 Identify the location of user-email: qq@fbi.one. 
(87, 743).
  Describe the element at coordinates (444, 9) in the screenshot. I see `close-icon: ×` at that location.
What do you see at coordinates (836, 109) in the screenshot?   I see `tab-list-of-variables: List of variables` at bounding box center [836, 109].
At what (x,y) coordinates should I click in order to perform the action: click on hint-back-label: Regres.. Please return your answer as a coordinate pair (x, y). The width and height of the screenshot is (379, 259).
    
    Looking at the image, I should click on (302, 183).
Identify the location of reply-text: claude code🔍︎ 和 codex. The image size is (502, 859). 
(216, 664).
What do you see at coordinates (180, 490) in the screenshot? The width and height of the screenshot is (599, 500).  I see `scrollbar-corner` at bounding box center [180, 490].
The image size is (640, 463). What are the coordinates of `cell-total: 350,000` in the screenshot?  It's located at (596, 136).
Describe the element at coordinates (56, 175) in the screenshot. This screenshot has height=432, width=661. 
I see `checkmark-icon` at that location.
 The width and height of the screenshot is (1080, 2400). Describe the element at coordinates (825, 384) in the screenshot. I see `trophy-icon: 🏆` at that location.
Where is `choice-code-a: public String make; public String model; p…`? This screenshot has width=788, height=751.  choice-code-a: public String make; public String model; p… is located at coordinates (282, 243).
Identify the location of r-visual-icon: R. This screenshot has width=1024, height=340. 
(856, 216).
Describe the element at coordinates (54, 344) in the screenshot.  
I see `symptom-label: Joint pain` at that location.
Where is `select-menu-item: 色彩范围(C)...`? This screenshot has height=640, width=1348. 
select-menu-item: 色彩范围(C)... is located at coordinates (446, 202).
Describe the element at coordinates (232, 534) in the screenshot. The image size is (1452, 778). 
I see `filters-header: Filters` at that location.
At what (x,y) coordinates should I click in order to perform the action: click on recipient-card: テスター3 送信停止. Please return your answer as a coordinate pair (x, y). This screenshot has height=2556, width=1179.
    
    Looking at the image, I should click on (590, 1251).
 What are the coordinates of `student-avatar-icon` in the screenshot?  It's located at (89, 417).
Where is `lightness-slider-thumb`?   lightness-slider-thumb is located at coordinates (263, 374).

* * *

Exercise: Can you write out all the data above again, swapping every "Identify the location of" for "Find the position of" and leaving everything else unchanged?

Solution to the exercise:
 Find the position of user-email: qq@fbi.one. 
(87, 743).
  Describe the element at coordinates (444, 9) in the screenshot. I see `close-icon: ×` at that location.
What do you see at coordinates (836, 109) in the screenshot?   I see `tab-list-of-variables: List of variables` at bounding box center [836, 109].
At what (x,y) coordinates should I click in order to perform the action: click on hint-back-label: Regres.. Please return your answer as a coordinate pair (x, y). The width and height of the screenshot is (379, 259).
    
    Looking at the image, I should click on (302, 183).
Find the position of reply-text: claude code🔍︎ 和 codex. The image size is (502, 859). 
(216, 664).
What do you see at coordinates (180, 490) in the screenshot? The width and height of the screenshot is (599, 500).  I see `scrollbar-corner` at bounding box center [180, 490].
The image size is (640, 463). What are the coordinates of `cell-total: 350,000` in the screenshot?  It's located at (596, 136).
Describe the element at coordinates (56, 175) in the screenshot. This screenshot has height=432, width=661. 
I see `checkmark-icon` at that location.
 The width and height of the screenshot is (1080, 2400). Describe the element at coordinates (825, 384) in the screenshot. I see `trophy-icon: 🏆` at that location.
Where is `choice-code-a: public String make; public String model; p…`? This screenshot has width=788, height=751.  choice-code-a: public String make; public String model; p… is located at coordinates (282, 243).
Find the position of r-visual-icon: R. This screenshot has width=1024, height=340. 
(856, 216).
Describe the element at coordinates (54, 344) in the screenshot.  
I see `symptom-label: Joint pain` at that location.
Where is `select-menu-item: 色彩范围(C)...`? This screenshot has height=640, width=1348. 
select-menu-item: 色彩范围(C)... is located at coordinates (446, 202).
Describe the element at coordinates (232, 534) in the screenshot. The image size is (1452, 778). 
I see `filters-header: Filters` at that location.
At what (x,y) coordinates should I click in order to perform the action: click on recipient-card: テスター3 送信停止. Please return your answer as a coordinate pair (x, y). This screenshot has height=2556, width=1179.
    
    Looking at the image, I should click on (590, 1251).
 What are the coordinates of `student-avatar-icon` in the screenshot?  It's located at (89, 417).
Where is `lightness-slider-thumb`?   lightness-slider-thumb is located at coordinates (263, 374).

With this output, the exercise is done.